[Begin DATA TO USE]

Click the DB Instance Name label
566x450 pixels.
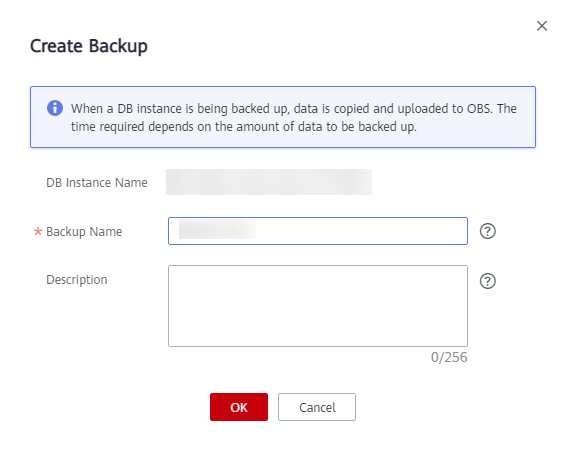click(x=97, y=183)
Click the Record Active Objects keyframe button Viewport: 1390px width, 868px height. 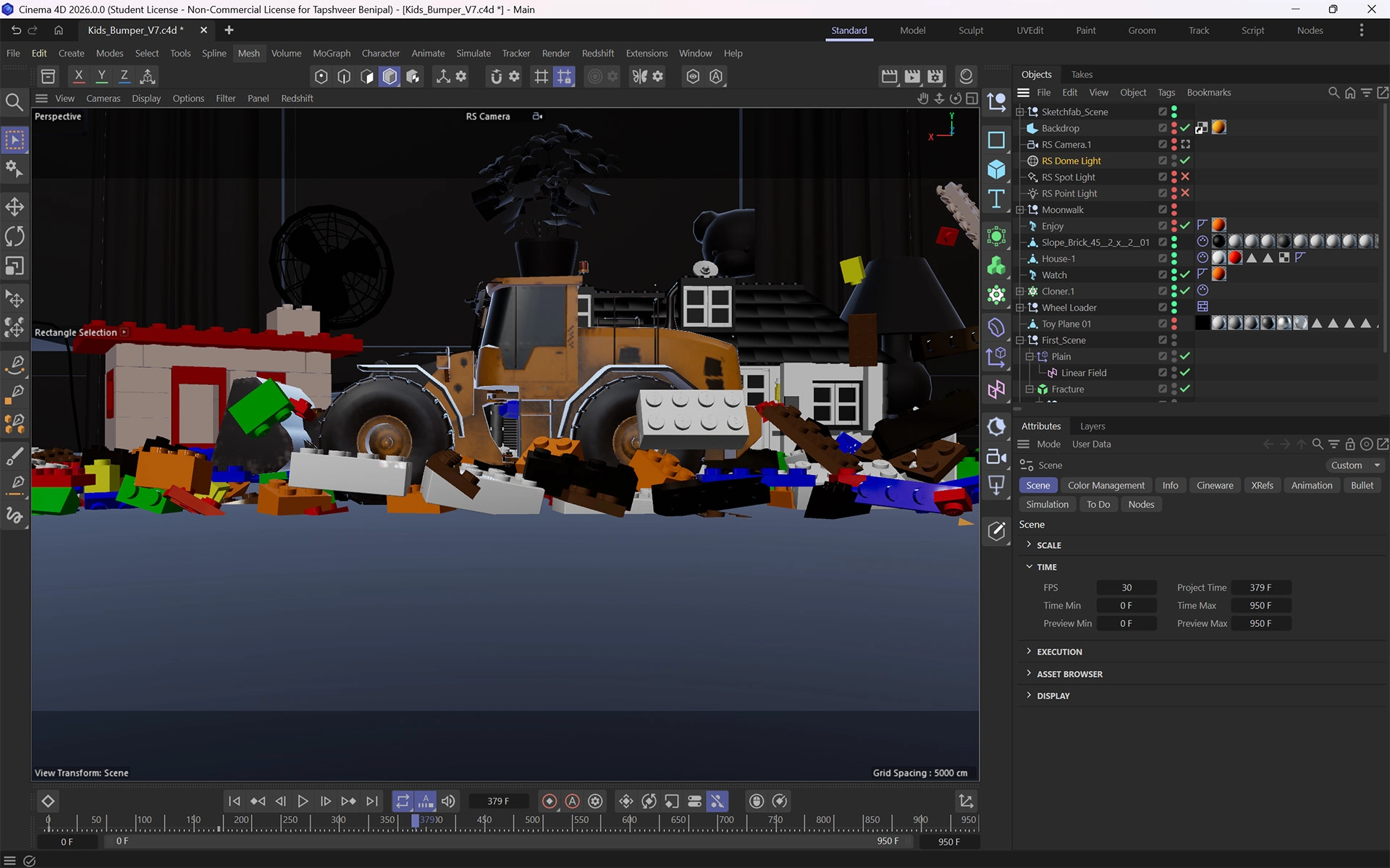pos(549,801)
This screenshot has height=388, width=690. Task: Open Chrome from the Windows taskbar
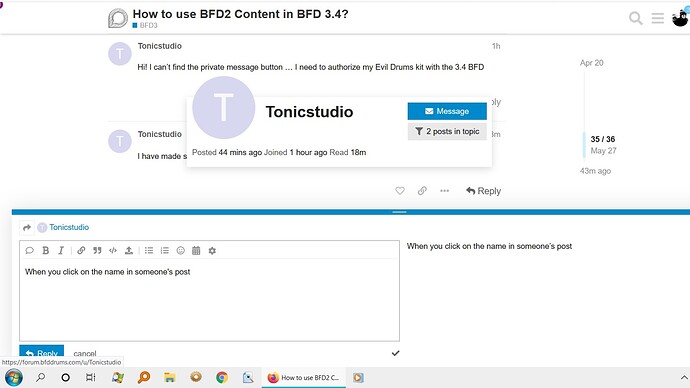tap(222, 377)
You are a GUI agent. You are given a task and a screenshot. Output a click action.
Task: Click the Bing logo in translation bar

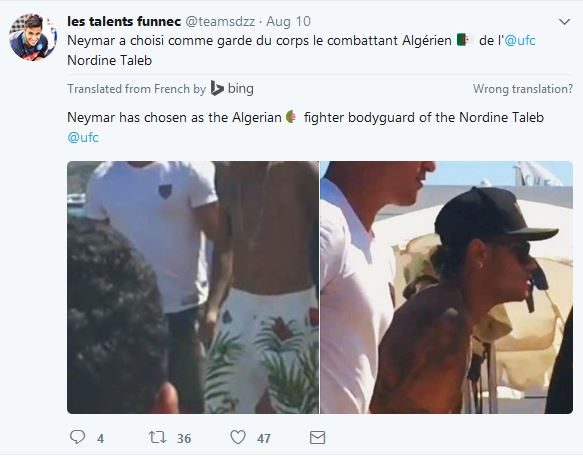(x=232, y=88)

[End DATA TO USE]

Put the lines from the one containing "You are a GUI" through the end of the data, inclusive, into a Markdown table with the columns "Row" and "Data line," omitting blank lines and leaving the pictures out.

- _ANSWER TO THIS TASK_:
| Row | Data line |
|---|---|
| 1 | You are a GUI agent. You are given a task and a screenshot. Output a click action. |
| 2 | Task: Click the Bing logo in translation bar |
| 3 | (x=232, y=88) |